Мир аутофикшна Джаббаровой плотно завязан на телесном, на материальном, главы получают названия частей тела: глаза, рот, ноги, спина, живот... Спина склоняется над работой, живот наполняется пищей, руки всегда заняты, но они не для письма, мы же помним заглавие, и целая вселенная труда и забот остаётся нерассказанной. Неописуемой. Само собой разумеющейся. О существовании в этой вселенной не говорят с трибуны, не поют со сцены. О нём можно только сплетничать.
Закуской считались дела мужчин, всё же они мужчины — им разрешалось совершать ошибки, избивать жён, изменять им, заводить вторые семьи. Словно само их рождение, возможность продлить род и передать имя искупали будущие проступки.

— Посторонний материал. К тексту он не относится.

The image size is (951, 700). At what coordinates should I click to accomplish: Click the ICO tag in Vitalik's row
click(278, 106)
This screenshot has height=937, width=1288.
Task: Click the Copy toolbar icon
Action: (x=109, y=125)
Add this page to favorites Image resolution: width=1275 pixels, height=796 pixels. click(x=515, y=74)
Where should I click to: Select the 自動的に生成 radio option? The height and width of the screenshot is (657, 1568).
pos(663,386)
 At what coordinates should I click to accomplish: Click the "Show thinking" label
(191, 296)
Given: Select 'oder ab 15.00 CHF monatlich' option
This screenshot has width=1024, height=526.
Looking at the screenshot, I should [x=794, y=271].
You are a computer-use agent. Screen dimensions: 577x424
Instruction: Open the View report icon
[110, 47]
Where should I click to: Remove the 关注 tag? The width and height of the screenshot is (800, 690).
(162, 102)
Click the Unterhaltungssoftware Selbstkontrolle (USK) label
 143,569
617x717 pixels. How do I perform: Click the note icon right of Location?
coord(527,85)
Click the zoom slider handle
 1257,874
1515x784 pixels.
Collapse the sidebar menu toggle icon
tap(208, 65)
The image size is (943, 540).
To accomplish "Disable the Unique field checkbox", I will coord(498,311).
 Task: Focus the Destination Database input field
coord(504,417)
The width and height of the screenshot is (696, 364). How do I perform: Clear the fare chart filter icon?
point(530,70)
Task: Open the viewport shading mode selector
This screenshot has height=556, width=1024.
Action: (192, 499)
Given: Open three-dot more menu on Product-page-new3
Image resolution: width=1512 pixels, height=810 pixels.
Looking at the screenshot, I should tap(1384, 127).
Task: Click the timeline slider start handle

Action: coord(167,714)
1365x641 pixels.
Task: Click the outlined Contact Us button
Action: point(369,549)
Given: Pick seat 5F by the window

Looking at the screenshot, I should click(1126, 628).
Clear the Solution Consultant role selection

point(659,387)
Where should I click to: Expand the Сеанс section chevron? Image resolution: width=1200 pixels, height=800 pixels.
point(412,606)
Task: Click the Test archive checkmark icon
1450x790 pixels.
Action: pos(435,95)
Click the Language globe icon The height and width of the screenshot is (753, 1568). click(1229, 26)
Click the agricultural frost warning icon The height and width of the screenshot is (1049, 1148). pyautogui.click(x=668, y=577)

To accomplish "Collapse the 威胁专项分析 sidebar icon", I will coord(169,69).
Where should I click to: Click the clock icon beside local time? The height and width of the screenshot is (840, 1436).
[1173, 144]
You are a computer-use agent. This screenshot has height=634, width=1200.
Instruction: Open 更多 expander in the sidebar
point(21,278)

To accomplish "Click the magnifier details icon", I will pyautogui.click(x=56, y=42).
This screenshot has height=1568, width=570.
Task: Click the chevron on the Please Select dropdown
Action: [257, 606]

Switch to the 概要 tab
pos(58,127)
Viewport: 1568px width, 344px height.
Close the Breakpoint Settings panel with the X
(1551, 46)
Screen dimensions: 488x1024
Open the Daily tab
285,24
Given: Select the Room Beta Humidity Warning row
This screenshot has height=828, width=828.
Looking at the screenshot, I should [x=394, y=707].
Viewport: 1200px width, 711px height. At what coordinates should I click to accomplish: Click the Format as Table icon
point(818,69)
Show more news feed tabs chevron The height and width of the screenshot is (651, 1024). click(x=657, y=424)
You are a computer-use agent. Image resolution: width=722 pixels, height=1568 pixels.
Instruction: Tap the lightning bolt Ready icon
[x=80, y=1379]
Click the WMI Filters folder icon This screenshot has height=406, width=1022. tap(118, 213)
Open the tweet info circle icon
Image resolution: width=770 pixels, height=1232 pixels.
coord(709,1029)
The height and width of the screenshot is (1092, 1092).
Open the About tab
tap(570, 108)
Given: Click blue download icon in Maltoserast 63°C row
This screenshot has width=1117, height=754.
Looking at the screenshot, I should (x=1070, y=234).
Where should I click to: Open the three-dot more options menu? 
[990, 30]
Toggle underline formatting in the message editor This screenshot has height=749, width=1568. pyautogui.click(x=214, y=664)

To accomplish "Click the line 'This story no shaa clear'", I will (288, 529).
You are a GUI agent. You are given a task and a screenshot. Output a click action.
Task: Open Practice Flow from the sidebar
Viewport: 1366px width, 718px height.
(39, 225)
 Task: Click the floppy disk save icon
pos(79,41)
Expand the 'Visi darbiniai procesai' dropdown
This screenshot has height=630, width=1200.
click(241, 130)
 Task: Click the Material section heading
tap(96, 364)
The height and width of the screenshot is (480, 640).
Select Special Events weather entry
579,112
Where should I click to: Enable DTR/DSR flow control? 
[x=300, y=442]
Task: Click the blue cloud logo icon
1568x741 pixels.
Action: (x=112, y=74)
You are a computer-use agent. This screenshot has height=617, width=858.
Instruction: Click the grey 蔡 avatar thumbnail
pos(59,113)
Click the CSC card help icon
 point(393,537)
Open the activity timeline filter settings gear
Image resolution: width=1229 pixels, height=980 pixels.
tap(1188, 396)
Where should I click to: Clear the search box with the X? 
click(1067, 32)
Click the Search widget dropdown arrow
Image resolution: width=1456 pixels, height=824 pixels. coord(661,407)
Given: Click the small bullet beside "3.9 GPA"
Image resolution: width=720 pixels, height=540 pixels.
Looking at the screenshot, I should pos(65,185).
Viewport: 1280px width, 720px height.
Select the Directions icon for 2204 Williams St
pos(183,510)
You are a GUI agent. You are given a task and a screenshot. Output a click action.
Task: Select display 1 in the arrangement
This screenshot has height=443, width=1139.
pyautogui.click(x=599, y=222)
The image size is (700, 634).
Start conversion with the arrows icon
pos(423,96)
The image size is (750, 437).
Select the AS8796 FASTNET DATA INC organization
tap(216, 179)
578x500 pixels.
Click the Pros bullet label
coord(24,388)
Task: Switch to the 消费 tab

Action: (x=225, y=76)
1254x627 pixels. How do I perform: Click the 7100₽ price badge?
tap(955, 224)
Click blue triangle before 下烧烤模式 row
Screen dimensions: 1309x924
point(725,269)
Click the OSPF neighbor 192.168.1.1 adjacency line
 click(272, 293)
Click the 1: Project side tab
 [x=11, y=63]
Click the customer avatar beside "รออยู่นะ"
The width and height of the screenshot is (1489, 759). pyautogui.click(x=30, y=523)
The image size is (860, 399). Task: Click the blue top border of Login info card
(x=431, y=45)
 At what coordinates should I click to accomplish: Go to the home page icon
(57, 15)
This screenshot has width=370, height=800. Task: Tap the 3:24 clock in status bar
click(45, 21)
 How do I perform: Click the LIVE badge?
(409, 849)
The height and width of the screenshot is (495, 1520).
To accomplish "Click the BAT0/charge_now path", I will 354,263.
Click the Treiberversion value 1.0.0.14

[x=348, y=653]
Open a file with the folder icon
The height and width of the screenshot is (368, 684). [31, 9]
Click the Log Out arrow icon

Затем выносилось первое блюдо: деяния жён — густой суп, в котором разглядывали, какая хозяйка была недостаточно гостеприимна, чья еда не выдерживала критики, кто поскупился на свадьбе детей и пожалел мяса, чье платье оказалось слишком откровенным. Женщинам следовало быть безукоризненно праведными, ведь их дела интересовали всех: неправильно сказанное слово, чересчур короткое платье, фотография с бокалом вина в соцсетях — и можно было попрощаться со свадебным платьем навсегда, а потому все мои сестры никогда ничего не публиковали, если они и заводили страничку в соцсетях, то максимально обезличенную, где вместо портрета красовались цветы или далекие пейзажи, а «стена» напоминала сборник рецептов и бьюти-советов. Никто из них никогда ничего не писал и не рассказывал — ведь это означало скомпрометировать себя, оказаться сервированной к пиру джиннов.
Мне скажут: но ведь в двадцать первом веке свет клином не сошёлся на родном доме, родном городе и даже на родной стране! И в иммиграции жизнь не замыкается на диаспоре – выйди на улицу. А на улице навстречу какая-нибудь брюзгливая дама «понаехали тут», а то и бритоголовый молодчик, а то и не один. ...повесть Еганы Джаббаровой — это книга, написанная вопреки, — отмечает в предисловии Мадина Тлостанова. Но и благодаря она тоже написана. Благодаря дедушке и тёте по отцу, которым посвящена книга, благодаря хирургам, терапевтам, реабилитологам, благодаря... семье? Но и вопреки семье тоже. Финал ставит и точку, и многоточие.
На спине моей матери, на спине матери моей матери, на спине матери моего отца — на любой женской спине можно было увидеть веревку, связывающую мать с дочерью, а дочь с сестрой, одна говорила слово, а вторая отвечала за него, может, поэтому в какой-то момент все они перестали говорить, перестали открывать рты, перестали писать и произносить слова.